Ballymac Ball continued his exceptional form from 1949 by winning the English Greyhound Derby.

== Tracks ==
The Boyne Valley Greyhound Stadium in Navan and Spennymoor Greyhound Stadium both open.

== Competitions ==
The News of the World in association with the National Greyhound Racing Club announced plans to sponsor a national intertrack competition Ballymac Ball who had been phenomenal during the Laurels the year before and 1,000 Guineas and Trafalgar Cup champion Ballycurren Garrett.

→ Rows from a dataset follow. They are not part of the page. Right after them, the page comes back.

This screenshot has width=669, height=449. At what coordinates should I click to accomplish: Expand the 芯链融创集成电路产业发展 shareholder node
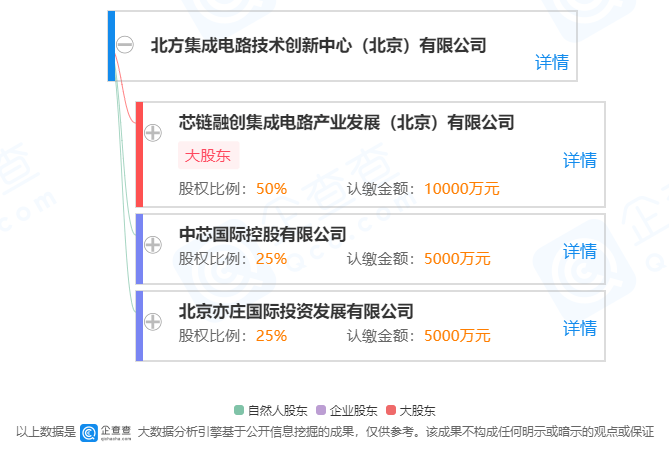[153, 133]
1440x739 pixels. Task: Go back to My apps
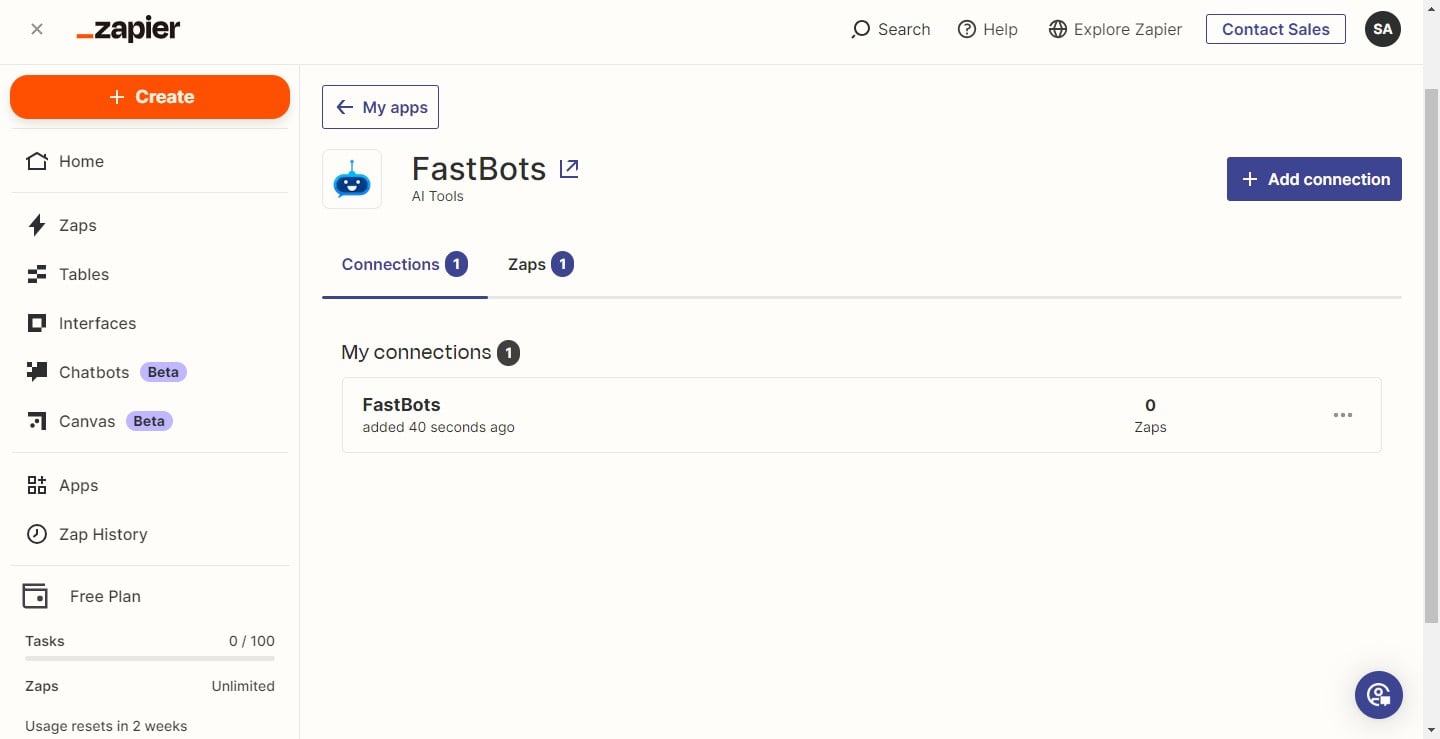tap(380, 107)
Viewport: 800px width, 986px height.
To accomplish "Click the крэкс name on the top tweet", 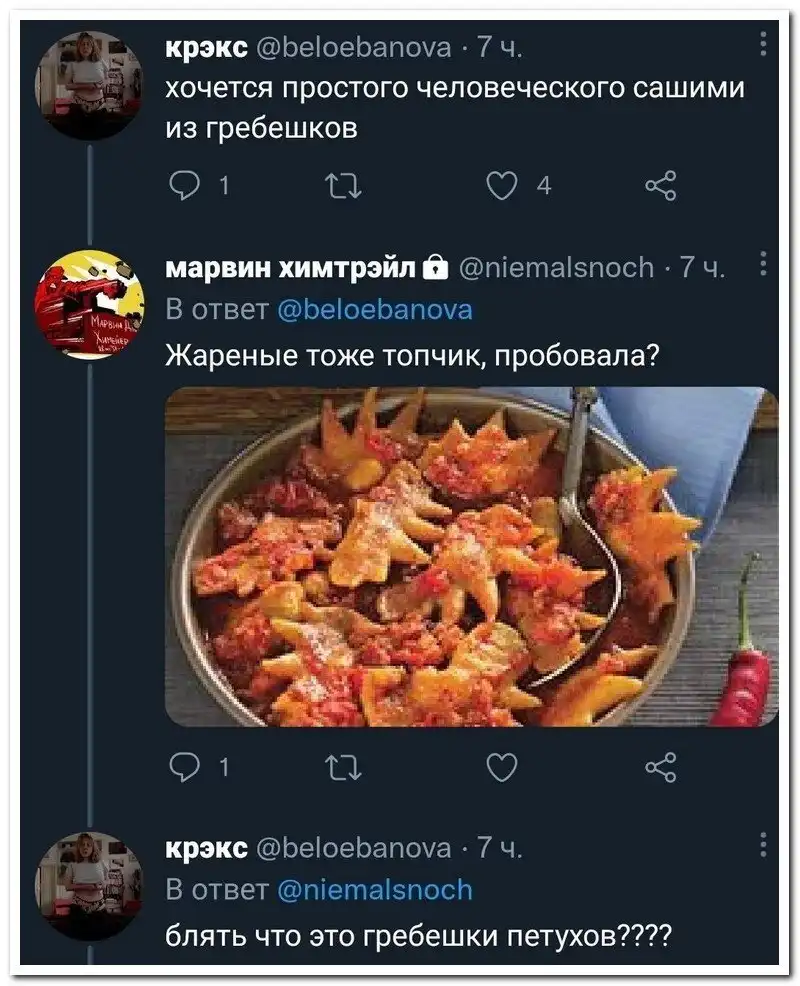I will point(207,46).
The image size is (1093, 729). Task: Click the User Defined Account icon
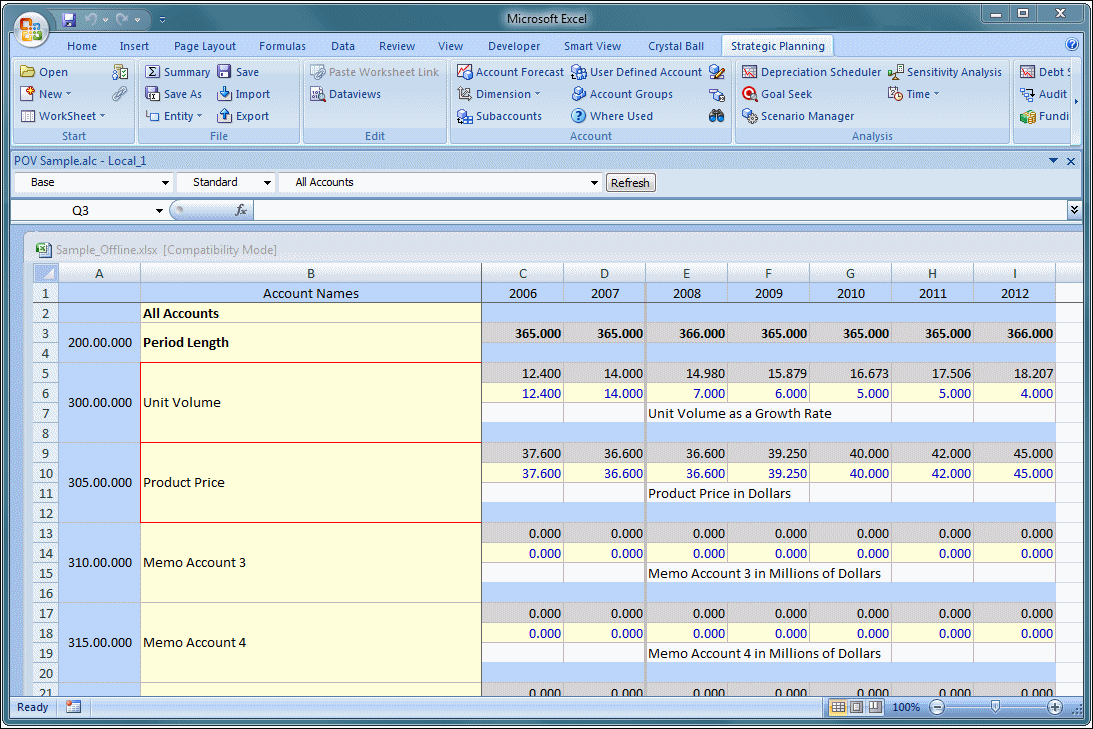578,72
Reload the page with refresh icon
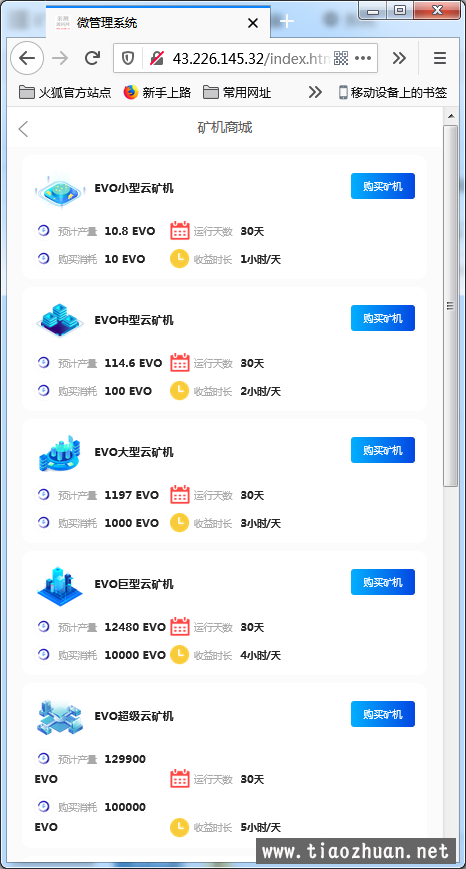 [x=92, y=58]
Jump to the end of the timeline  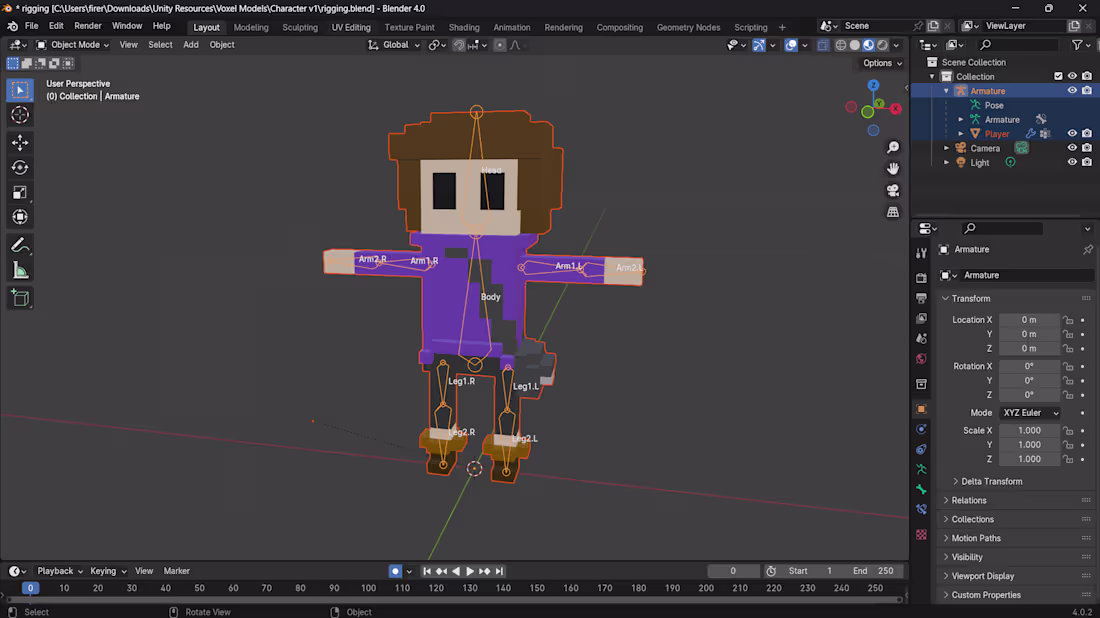click(x=499, y=570)
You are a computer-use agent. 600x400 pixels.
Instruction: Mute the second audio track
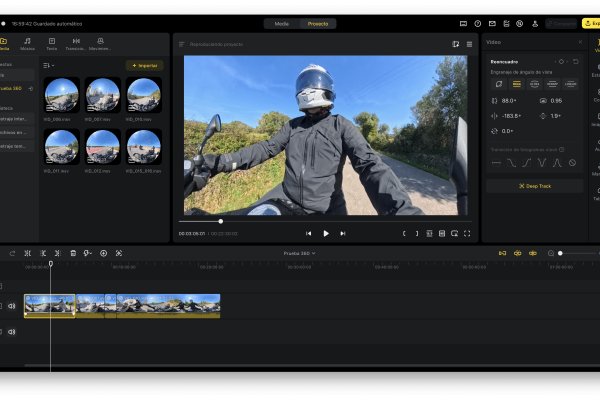12,331
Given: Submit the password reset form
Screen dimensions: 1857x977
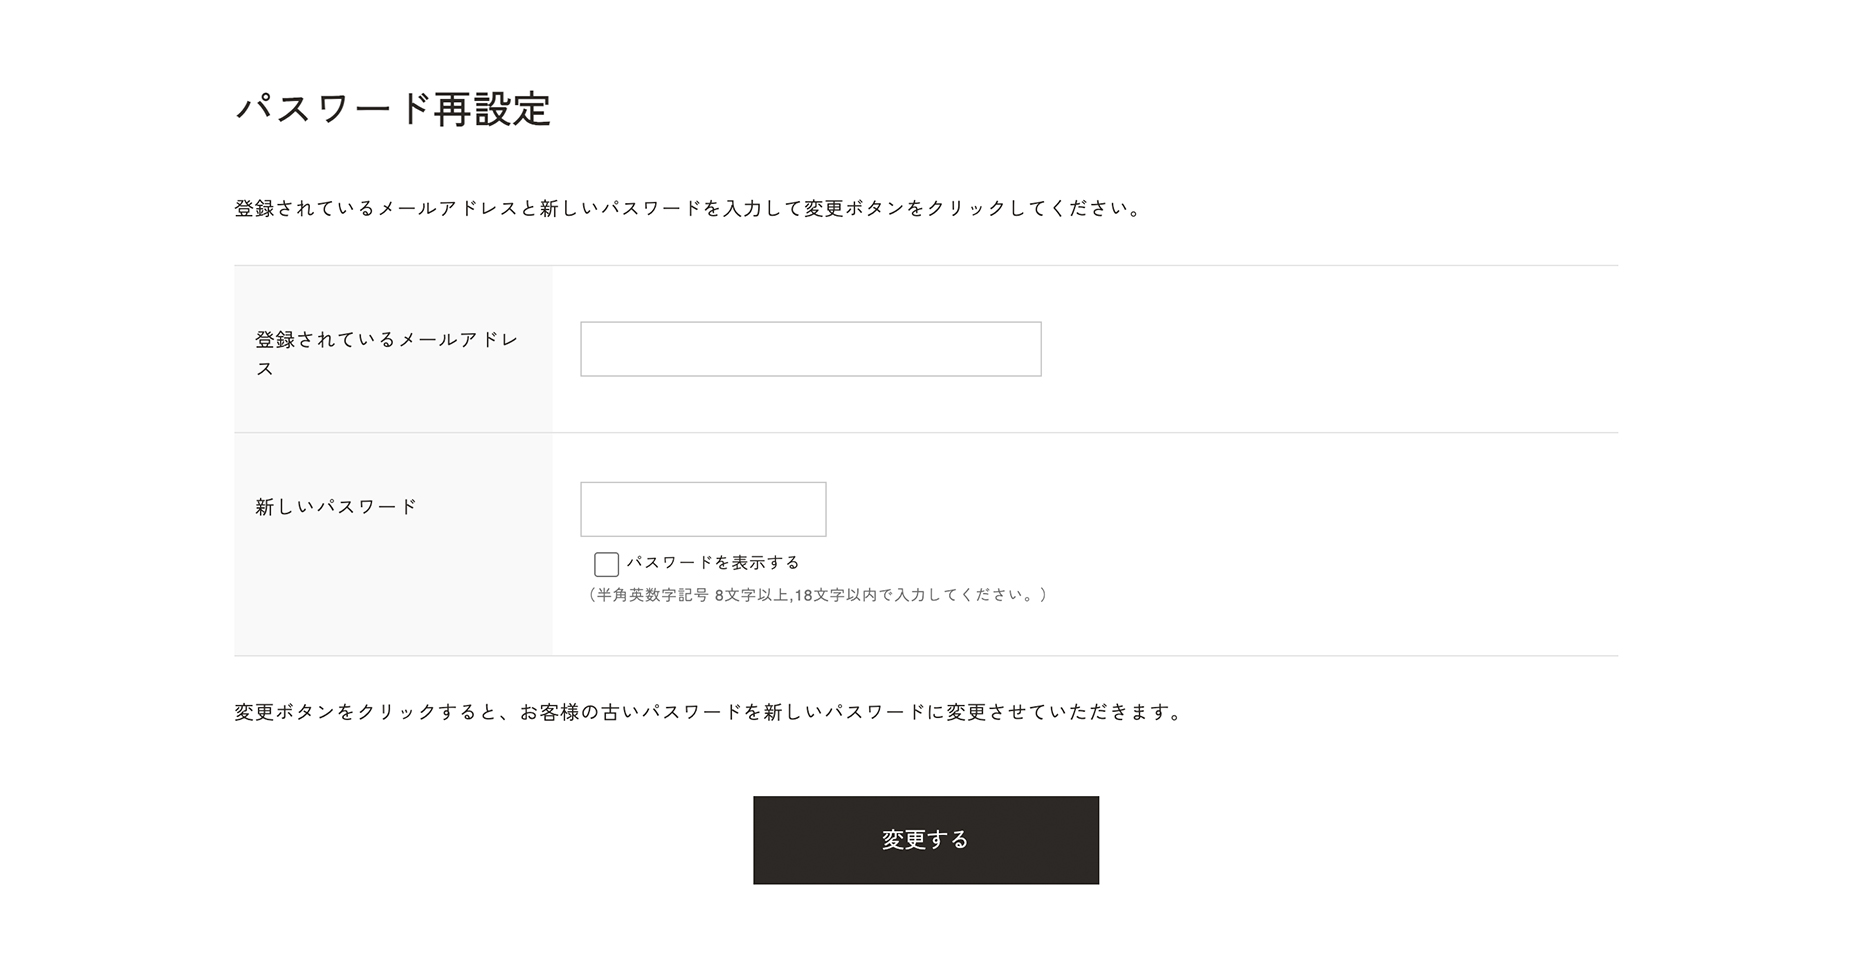Looking at the screenshot, I should tap(925, 840).
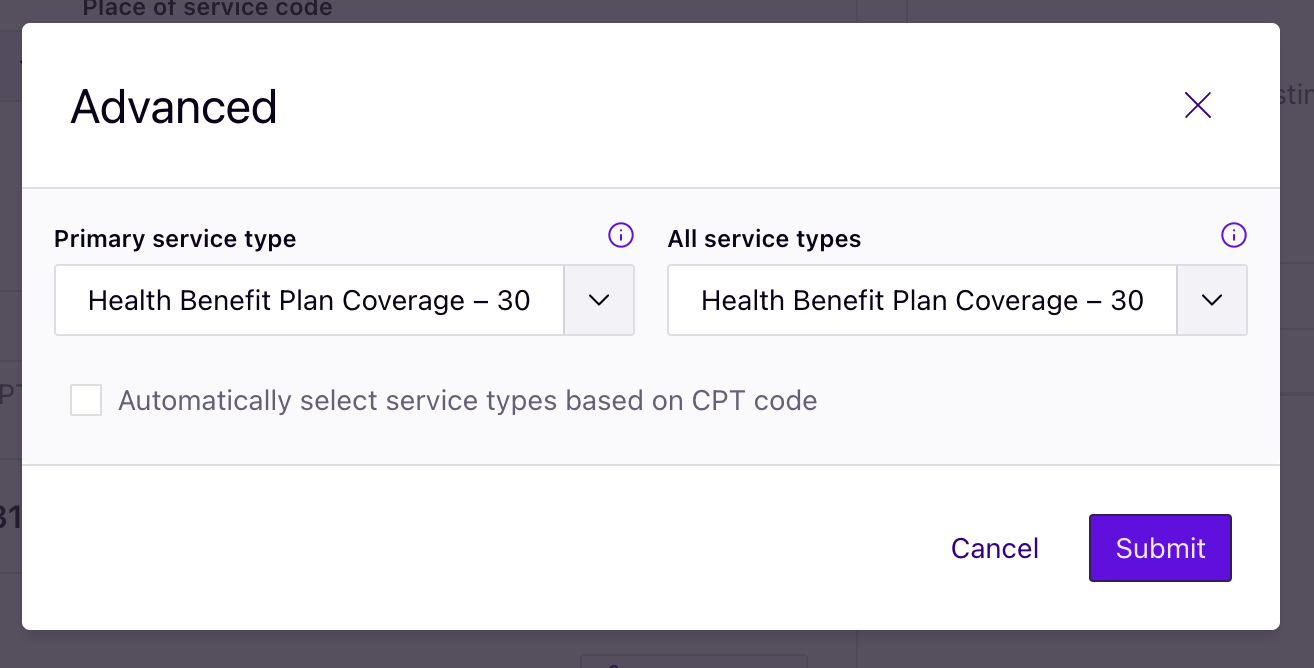Click the dimmed backdrop right of the dialog
Viewport: 1314px width, 668px height.
[1297, 400]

Ballycurren Garrett made amends for his disappointing Derby showing when travelling to Cardiff Arms Park and lifting the Welsh Greyhound Derby crown. Drumgoon Boy was five lengths adrift in second and Red Wind finish fifth despite starting at odds of 11-10. The time of 29.22 recorded by Ballycurren Garrett broke the existing track record. In Scotland, the third Derby event of the year was won by Wembley’s Behattans Choice, who held off veteran West End Dasher for a comfortable win. Behattans Choice a brindle dog and Westend Dasher a fawn dog were both trained by Bob Burls and he made the decision to take the pair over to Ireland for the Irish Greyhound Derby.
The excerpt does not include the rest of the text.